I’m still planning on mainly using my office – which is OK (so far as I can tell) because I go from a house on my own, to a car on my own, to an office on my own, with no real human contact at all, and thus an absolutely minimal chance of catching it, or passing it on. If my office building gets too crowded then I’ll re-assess and figure out a different plan. Until then, we’ll see.
Other than that, all I’m doing is keeping myself as safe from everything as possible, and hoping that everyone else is doing the same. Really, I don’t see that there’s anything else that can be done.
At the moment, I get a *lot* of spam about property investment – probably an average of five to ten a day. I don’t know why it’s suddenly this subject, but it’s definitely noticeable.
Student flats in Hull, Hotel rooms in Leicester, Apartments in Liverpool and Manchester, and even some overseas stuff. I don’t pay attention to it, but it does make me think.
Basically, what kind of idiot (or lunatic) is going to decide to invest in a property, based on receiving a spam/junk email? It’s a huge amount of money, however you look at it.

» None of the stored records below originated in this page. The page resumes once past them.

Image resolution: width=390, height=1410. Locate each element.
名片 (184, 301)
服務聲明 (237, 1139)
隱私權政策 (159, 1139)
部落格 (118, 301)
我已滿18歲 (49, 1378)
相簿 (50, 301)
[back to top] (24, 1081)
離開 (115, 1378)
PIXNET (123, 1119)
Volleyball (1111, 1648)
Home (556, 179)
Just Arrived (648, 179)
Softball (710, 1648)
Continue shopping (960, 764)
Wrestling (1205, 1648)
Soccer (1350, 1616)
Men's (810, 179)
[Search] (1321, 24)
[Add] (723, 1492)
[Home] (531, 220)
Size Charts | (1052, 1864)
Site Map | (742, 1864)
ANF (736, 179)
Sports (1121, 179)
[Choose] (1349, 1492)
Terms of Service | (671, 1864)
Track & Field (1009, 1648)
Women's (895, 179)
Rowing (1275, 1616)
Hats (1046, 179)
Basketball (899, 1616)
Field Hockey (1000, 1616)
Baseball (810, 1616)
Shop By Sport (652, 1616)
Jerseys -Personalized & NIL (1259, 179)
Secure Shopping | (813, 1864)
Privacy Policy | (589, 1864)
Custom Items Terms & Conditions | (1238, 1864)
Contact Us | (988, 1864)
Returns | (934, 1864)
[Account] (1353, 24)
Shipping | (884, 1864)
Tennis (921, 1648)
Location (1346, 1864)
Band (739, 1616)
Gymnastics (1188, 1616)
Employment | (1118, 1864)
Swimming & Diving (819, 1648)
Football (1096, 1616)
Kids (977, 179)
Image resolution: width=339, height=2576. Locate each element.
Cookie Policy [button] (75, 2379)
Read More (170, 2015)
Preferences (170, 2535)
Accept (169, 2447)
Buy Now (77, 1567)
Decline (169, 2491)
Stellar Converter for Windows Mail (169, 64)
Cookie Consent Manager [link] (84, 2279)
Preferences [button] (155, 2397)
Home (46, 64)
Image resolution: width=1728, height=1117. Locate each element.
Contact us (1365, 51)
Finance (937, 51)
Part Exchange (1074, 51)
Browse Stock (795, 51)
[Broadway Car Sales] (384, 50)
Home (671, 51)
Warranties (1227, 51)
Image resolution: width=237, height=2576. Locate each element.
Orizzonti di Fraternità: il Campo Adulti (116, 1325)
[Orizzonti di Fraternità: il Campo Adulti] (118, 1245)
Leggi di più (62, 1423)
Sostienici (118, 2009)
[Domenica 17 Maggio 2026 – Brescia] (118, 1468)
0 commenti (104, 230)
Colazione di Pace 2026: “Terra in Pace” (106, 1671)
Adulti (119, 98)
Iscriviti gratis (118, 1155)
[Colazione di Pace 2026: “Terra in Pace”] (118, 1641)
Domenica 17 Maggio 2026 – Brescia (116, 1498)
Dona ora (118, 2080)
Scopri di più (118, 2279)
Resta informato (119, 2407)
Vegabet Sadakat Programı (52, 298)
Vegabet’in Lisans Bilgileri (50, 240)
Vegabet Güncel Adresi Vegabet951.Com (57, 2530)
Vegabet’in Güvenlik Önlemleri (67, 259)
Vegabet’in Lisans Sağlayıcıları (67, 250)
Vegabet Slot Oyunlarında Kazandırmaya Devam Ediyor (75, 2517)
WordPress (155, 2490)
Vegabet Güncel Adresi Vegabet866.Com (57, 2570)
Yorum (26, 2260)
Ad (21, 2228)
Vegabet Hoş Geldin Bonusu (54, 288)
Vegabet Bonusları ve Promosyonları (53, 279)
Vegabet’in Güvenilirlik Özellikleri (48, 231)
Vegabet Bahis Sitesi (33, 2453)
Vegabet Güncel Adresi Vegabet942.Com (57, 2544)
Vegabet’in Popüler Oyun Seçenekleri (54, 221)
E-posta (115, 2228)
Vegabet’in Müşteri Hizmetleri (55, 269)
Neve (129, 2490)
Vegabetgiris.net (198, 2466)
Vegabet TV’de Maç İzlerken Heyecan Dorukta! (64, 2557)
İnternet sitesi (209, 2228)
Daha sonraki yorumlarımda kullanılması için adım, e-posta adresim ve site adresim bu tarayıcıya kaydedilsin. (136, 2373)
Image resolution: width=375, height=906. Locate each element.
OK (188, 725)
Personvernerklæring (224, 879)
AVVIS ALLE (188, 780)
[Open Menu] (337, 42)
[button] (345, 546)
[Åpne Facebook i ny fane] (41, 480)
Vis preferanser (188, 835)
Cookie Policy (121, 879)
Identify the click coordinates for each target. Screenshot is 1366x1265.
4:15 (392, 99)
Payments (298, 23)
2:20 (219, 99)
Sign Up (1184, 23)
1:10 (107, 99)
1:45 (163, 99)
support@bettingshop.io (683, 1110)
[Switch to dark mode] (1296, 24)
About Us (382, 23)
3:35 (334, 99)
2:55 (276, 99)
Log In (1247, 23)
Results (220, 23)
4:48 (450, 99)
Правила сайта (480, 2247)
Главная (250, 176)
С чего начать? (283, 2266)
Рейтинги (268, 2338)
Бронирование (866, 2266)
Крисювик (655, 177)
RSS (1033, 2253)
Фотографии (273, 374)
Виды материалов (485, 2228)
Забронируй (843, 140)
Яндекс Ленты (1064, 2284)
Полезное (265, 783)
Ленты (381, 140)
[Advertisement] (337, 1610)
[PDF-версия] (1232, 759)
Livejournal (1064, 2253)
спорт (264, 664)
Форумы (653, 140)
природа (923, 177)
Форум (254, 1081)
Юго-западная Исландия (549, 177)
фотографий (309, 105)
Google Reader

I mean, obviously people do fall for this crap – the spammers/scammers wouldn’t bother sending it out if they didn’t – but I can’t deny, I figure that the people who do so pretty much deserve everything they get.
It’s no secret that I tend to assume people with dashcams are usually shit drivers. Obviously that’s not always the case, but in my experience it’s predominantly true – as though there’s an attitude of “Well I’m perfect, and it’s all these other idiots on the road” or something.
I also know that it’s now far easier to upload one’s dashcam footage to report driving offences when the police haven’t been there.
What I do wonder is how many people self-incriminate on those uploads? For example, if one were to upload video of someone undertaking on a motorway, only for that footage to also show that the reporting driver had been middle-lane-hogging for the previous ten miles, and thus being at least a partial cause of said undertaking…
And no, this doesn’t involve my own driving. Just something I noticed occurring in front of me on the M1 this morning, and then started thinking about the extrapolations.